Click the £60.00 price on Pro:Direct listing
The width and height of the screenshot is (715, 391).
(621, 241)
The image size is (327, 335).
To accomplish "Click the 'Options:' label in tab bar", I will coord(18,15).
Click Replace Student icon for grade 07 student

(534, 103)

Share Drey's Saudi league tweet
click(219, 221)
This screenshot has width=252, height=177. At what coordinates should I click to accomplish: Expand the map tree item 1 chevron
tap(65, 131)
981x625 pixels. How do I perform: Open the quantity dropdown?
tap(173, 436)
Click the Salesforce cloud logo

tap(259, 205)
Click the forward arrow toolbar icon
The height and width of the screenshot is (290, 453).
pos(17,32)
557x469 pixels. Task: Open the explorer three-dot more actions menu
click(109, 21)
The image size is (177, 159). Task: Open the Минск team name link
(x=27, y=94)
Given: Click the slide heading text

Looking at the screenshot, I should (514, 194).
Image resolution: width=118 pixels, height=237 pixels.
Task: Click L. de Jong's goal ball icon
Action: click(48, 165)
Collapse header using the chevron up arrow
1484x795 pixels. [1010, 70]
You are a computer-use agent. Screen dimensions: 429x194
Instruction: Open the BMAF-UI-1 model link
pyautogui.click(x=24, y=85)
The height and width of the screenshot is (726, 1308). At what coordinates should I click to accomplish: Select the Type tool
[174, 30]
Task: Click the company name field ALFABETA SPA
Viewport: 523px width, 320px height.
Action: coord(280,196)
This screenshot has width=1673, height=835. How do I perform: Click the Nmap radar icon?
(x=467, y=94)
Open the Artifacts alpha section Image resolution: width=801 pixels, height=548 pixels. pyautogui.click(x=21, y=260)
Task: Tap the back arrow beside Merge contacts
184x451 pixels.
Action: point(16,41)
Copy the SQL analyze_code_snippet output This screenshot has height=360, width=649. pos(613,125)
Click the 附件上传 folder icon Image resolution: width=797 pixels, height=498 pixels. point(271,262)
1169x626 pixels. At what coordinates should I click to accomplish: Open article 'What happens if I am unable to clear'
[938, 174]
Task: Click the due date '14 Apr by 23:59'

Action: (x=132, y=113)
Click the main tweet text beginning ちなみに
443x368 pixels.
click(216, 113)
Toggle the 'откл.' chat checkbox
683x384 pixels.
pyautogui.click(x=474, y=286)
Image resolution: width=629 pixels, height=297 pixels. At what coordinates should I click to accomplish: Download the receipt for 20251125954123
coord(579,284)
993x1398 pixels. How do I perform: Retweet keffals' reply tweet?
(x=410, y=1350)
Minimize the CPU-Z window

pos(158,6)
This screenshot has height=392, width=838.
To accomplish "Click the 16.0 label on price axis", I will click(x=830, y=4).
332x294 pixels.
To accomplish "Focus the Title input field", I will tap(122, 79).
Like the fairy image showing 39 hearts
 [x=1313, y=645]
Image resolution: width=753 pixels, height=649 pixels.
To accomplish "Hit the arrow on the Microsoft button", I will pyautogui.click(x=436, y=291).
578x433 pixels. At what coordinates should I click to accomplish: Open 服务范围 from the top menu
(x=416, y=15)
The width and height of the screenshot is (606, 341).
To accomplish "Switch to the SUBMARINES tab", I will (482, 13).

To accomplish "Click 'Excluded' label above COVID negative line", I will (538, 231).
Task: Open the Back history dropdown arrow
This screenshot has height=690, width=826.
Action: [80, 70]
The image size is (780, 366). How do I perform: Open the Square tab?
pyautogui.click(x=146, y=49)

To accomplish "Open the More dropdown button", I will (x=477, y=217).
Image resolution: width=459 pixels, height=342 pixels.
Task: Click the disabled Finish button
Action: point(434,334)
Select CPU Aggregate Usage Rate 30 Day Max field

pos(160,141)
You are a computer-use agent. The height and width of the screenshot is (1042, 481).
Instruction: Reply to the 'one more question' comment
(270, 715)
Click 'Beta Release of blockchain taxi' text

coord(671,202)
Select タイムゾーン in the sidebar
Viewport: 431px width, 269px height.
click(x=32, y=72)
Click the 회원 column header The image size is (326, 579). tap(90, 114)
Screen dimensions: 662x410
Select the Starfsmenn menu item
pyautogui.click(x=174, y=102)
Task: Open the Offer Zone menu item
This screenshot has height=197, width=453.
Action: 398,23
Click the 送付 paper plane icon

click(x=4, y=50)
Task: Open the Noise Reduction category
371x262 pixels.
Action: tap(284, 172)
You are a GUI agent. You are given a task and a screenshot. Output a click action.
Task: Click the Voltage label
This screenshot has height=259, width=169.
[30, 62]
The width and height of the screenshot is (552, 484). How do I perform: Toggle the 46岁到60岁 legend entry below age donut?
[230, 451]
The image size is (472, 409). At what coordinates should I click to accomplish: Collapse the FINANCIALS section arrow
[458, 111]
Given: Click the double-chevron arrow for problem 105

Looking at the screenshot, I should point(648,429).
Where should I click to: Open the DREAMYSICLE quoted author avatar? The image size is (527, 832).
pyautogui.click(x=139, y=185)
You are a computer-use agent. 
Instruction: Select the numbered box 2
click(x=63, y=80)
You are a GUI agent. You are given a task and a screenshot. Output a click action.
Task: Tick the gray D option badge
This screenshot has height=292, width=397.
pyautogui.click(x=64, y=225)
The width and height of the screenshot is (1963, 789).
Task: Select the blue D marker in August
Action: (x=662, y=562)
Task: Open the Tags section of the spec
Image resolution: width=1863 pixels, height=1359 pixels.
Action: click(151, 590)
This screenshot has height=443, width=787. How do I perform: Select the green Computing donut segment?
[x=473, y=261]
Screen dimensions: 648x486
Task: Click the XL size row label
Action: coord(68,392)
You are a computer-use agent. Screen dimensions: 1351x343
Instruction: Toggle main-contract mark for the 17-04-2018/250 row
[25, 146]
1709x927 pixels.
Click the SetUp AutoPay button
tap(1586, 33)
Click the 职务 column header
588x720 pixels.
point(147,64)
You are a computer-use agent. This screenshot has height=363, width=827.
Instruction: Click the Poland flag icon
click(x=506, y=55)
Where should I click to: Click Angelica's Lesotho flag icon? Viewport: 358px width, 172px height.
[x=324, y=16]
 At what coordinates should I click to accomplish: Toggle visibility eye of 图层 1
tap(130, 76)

*Problem to work on*:
Please switch "Salesforce" to "HubSpot" throughout the lines above and leave everything else as it is.

*Finished task*:
Click the £60.00 price on Pro:Direct listing
The width and height of the screenshot is (715, 391).
(621, 241)
The image size is (327, 335).
To accomplish "Click the 'Options:' label in tab bar", I will coord(18,15).
Click Replace Student icon for grade 07 student

(534, 103)

Share Drey's Saudi league tweet
click(219, 221)
This screenshot has width=252, height=177. At what coordinates should I click to accomplish: Expand the map tree item 1 chevron
tap(65, 131)
981x625 pixels. How do I perform: Open the quantity dropdown?
tap(173, 436)
Click the HubSpot cloud logo

tap(259, 205)
Click the forward arrow toolbar icon
The height and width of the screenshot is (290, 453).
pos(17,32)
557x469 pixels. Task: Open the explorer three-dot more actions menu
click(109, 21)
The image size is (177, 159). Task: Open the Минск team name link
(x=27, y=94)
Given: Click the slide heading text

Looking at the screenshot, I should (514, 194).
Image resolution: width=118 pixels, height=237 pixels.
Task: Click L. de Jong's goal ball icon
Action: click(48, 165)
Collapse header using the chevron up arrow
1484x795 pixels. [1010, 70]
You are a computer-use agent. Screen dimensions: 429x194
Instruction: Open the BMAF-UI-1 model link
pyautogui.click(x=24, y=85)
The height and width of the screenshot is (726, 1308). At what coordinates should I click to accomplish: Select the Type tool
[174, 30]
Task: Click the company name field ALFABETA SPA
Viewport: 523px width, 320px height.
Action: coord(280,196)
This screenshot has width=1673, height=835. How do I perform: Click the Nmap radar icon?
(x=467, y=94)
Open the Artifacts alpha section Image resolution: width=801 pixels, height=548 pixels. pyautogui.click(x=21, y=260)
Task: Tap the back arrow beside Merge contacts
184x451 pixels.
Action: point(16,41)
Copy the SQL analyze_code_snippet output This screenshot has height=360, width=649. pos(613,125)
Click the 附件上传 folder icon Image resolution: width=797 pixels, height=498 pixels. point(271,262)
1169x626 pixels. At what coordinates should I click to accomplish: Open article 'What happens if I am unable to clear'
[938, 174]
Task: Click the due date '14 Apr by 23:59'

Action: (x=132, y=113)
Click the main tweet text beginning ちなみに
443x368 pixels.
click(216, 113)
Toggle the 'откл.' chat checkbox
683x384 pixels.
pyautogui.click(x=474, y=286)
Image resolution: width=629 pixels, height=297 pixels. At what coordinates should I click to accomplish: Download the receipt for 20251125954123
coord(579,284)
993x1398 pixels. How do I perform: Retweet keffals' reply tweet?
(x=410, y=1350)
Minimize the CPU-Z window

pos(158,6)
This screenshot has height=392, width=838.
To accomplish "Click the 16.0 label on price axis", I will click(x=830, y=4).
332x294 pixels.
To accomplish "Focus the Title input field", I will tap(122, 79).
Like the fairy image showing 39 hearts
 [x=1313, y=645]
Image resolution: width=753 pixels, height=649 pixels.
To accomplish "Hit the arrow on the Microsoft button", I will pyautogui.click(x=436, y=291).
578x433 pixels. At what coordinates should I click to accomplish: Open 服务范围 from the top menu
(x=416, y=15)
The width and height of the screenshot is (606, 341).
To accomplish "Switch to the SUBMARINES tab", I will (482, 13).

To accomplish "Click 'Excluded' label above COVID negative line", I will (538, 231).
Task: Open the Back history dropdown arrow
This screenshot has height=690, width=826.
Action: [80, 70]
The image size is (780, 366). How do I perform: Open the Square tab?
pyautogui.click(x=146, y=49)

To accomplish "Open the More dropdown button", I will (x=477, y=217).
Image resolution: width=459 pixels, height=342 pixels.
Task: Click the disabled Finish button
Action: point(434,334)
Select CPU Aggregate Usage Rate 30 Day Max field

pos(160,141)
You are a computer-use agent. The height and width of the screenshot is (1042, 481).
Instruction: Reply to the 'one more question' comment
(270, 715)
Click 'Beta Release of blockchain taxi' text

coord(671,202)
Select タイムゾーン in the sidebar
Viewport: 431px width, 269px height.
click(x=32, y=72)
Click the 회원 column header The image size is (326, 579). tap(90, 114)
Screen dimensions: 662x410
Select the Starfsmenn menu item
pyautogui.click(x=174, y=102)
Task: Open the Offer Zone menu item
This screenshot has height=197, width=453.
Action: 398,23
Click the 送付 paper plane icon

click(x=4, y=50)
Task: Open the Noise Reduction category
371x262 pixels.
Action: tap(284, 172)
You are a GUI agent. You are given a task and a screenshot. Output a click action.
Task: Click the Voltage label
This screenshot has height=259, width=169.
[30, 62]
The width and height of the screenshot is (552, 484). How do I perform: Toggle the 46岁到60岁 legend entry below age donut?
[230, 451]
The image size is (472, 409). At what coordinates should I click to accomplish: Collapse the FINANCIALS section arrow
[458, 111]
Given: Click the double-chevron arrow for problem 105

Looking at the screenshot, I should point(648,429).
Where should I click to: Open the DREAMYSICLE quoted author avatar? The image size is (527, 832).
pyautogui.click(x=139, y=185)
You are a computer-use agent. 
Instruction: Select the numbered box 2
click(x=63, y=80)
You are a GUI agent. You are given a task and a screenshot. Output a click action.
Task: Tick the gray D option badge
This screenshot has height=292, width=397.
pyautogui.click(x=64, y=225)
The width and height of the screenshot is (1963, 789).
Task: Select the blue D marker in August
Action: (x=662, y=562)
Task: Open the Tags section of the spec
Image resolution: width=1863 pixels, height=1359 pixels.
Action: click(151, 590)
This screenshot has height=443, width=787. How do I perform: Select the green Computing donut segment?
[x=473, y=261]
Screen dimensions: 648x486
Task: Click the XL size row label
Action: coord(68,392)
You are a computer-use agent. Screen dimensions: 1351x343
Instruction: Toggle main-contract mark for the 17-04-2018/250 row
[25, 146]
1709x927 pixels.
Click the SetUp AutoPay button
tap(1586, 33)
Click the 职务 column header
588x720 pixels.
point(147,64)
You are a computer-use agent. This screenshot has height=363, width=827.
Instruction: Click the Poland flag icon
click(x=506, y=55)
Where should I click to: Click Angelica's Lesotho flag icon? Viewport: 358px width, 172px height.
[x=324, y=16]
 At what coordinates should I click to accomplish: Toggle visibility eye of 图层 1
tap(130, 76)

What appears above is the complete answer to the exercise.